EXERCISE DESCRIPTION: Only the lines below starting at the one that contains "Collapse the Attack Settings section" and ending at the one that contains "Click the Manage" are to be reproduced, exactly and with both ends kept.

-- INPUT DATA follows --

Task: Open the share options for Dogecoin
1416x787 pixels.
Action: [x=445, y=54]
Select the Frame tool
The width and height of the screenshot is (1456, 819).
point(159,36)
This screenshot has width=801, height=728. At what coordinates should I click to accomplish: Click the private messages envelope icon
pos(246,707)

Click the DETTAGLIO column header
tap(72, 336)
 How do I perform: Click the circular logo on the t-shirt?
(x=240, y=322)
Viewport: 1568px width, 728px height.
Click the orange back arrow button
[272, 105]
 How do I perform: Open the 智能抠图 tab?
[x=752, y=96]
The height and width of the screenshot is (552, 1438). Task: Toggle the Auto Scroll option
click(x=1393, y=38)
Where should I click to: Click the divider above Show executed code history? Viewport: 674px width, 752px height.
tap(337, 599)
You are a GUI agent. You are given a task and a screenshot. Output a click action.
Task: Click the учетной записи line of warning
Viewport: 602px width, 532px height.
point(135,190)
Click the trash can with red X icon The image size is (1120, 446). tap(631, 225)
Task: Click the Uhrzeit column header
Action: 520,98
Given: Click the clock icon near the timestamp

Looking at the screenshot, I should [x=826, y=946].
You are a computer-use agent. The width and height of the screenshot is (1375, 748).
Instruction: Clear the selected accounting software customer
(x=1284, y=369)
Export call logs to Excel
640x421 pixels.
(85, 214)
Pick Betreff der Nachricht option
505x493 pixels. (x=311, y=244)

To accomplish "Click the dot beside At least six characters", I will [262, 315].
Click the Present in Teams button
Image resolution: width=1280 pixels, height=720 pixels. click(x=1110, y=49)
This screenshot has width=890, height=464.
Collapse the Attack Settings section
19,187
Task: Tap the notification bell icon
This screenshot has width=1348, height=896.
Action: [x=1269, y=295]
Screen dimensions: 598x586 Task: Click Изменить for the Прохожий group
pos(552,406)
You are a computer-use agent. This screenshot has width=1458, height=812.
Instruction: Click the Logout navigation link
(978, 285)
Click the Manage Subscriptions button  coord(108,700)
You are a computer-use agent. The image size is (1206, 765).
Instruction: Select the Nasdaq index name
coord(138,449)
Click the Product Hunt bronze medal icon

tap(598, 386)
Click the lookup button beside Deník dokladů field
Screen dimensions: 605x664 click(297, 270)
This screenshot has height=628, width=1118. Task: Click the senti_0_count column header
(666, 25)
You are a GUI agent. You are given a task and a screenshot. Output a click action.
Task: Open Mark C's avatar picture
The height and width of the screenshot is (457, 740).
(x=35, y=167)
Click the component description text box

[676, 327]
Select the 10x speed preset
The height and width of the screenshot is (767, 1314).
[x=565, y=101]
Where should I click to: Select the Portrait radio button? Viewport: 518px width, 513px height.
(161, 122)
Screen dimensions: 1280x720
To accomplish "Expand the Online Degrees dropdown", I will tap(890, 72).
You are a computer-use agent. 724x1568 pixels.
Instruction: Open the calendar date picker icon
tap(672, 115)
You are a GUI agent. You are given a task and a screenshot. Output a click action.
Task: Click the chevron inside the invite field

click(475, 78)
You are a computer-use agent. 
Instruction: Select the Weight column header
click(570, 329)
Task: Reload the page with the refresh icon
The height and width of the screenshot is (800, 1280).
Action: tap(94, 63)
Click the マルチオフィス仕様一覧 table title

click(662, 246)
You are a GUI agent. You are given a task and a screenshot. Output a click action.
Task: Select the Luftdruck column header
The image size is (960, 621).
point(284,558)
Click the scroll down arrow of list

-- INPUT DATA concluded --

SOLUTION TO THIS EXERCISE:
Collapse the Attack Settings section
19,187
Task: Tap the notification bell icon
This screenshot has width=1348, height=896.
Action: [x=1269, y=295]
Screen dimensions: 598x586 Task: Click Изменить for the Прохожий group
pos(552,406)
You are a computer-use agent. This screenshot has width=1458, height=812.
Instruction: Click the Logout navigation link
(978, 285)
Click the Manage Subscriptions button  coord(108,700)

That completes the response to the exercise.